Come vi porreste di fronte alle suddette (e altre) domande, nel caso di Fabio Volo? Se vi capitasse di rispondere negativamente, e di dover quindi riconoscere la scarsa qualità dei suoi libri, non disperate: non siete certo per questo degli emeriti falliti, ignoranti, eresiarchi della letteratura, come molti vi giudicheranno tra un sorrisetto sardonico e una gelida alzata di spalle (nella migliore delle ipotesi). È probabile infatti che abbiate divorato i libri di Fabio Volo per un motivo molto più importante e nobile del "fattore qualità": mi riferisco all'ultima scatola, dove ho scritto "bello".

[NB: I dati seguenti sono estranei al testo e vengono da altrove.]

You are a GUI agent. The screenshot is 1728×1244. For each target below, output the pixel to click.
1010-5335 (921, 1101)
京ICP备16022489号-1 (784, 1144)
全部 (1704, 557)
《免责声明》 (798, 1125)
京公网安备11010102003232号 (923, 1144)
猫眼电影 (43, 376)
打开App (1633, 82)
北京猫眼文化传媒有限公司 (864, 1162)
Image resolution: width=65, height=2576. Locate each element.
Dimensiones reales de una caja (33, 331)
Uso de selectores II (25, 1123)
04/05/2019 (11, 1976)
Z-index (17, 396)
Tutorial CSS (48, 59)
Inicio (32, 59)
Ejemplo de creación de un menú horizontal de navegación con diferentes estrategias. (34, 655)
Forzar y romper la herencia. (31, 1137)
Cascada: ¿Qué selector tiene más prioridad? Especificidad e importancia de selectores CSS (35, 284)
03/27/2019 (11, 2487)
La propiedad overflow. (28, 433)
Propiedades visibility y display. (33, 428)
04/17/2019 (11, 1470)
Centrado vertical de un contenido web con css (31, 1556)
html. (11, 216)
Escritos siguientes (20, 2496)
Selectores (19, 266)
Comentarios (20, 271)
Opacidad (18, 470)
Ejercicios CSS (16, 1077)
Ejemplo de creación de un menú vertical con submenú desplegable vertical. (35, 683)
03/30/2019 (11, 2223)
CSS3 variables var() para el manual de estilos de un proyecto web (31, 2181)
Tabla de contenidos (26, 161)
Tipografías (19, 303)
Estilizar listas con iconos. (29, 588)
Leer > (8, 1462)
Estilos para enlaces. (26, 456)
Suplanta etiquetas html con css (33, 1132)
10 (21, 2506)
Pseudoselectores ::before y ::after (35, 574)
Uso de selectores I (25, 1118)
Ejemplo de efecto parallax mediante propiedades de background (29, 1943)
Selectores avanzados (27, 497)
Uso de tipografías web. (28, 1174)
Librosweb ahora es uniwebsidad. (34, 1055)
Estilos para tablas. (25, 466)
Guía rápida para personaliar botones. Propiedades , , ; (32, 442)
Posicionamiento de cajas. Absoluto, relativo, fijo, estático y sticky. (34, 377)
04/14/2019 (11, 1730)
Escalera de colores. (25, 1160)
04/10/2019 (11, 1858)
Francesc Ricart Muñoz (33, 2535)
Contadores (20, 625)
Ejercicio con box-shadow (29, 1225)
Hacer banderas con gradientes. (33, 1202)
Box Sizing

Ho già parlato in modo approfondito di Qualità e Bellezza, ma vale la pena fare un breve ripasso.
La Bellezza è soggettiva. Tutto qui. Non c'è modo di negare questa affermazione. Per quanto possiamo sforzarci di analizzare processi mentali, generare algoritmi, attenerci alle regole, nessuno potrà mai fornire una spiegazione scientifica del fatto che un'opera possa apparire Bella a una persona, e Brutta a un'altra.
Potremmo trincerarci dietro considerazioni del tipo: "La Bellezza risente della società in cui viviamo", oppure "La Bellezza è manipolabile dai media", o ancora: "Questione di gusti!" Ma io penso che un uomo sia qualcosa di più di una somma algebrica di gusti e condizionamenti sociali. Oppure, si potrebbe affermare che tale somma non genera mai un risultato prevedibile, poiché l'uomo, per sua natura, è una creatura imprevedibile (se così non fosse, la psicologia sarebbe una scienza esatta). Tale imprevedibilità permea, di riflesso, tutto ciò che non possiamo misurare ma solo percepire, come ad esempio il mistero della nostra vita, l'esistenza (e la natura) di Dio, la Bellezza di un sasso.
Perciò, dormite pure sogni tranquilli: se i libri di Fabio Volo sono per voi più Belli di quelli di Calvino, siete perfettamente umani. E l'Illustre scrittore di turno dovrà farsene una ragione.
Rimane solo un ultimo, grosso problema, di cui la società è "colpevole". Ma ne parleremo in uno dei prossimi post, in compagnia del Grande Fratello.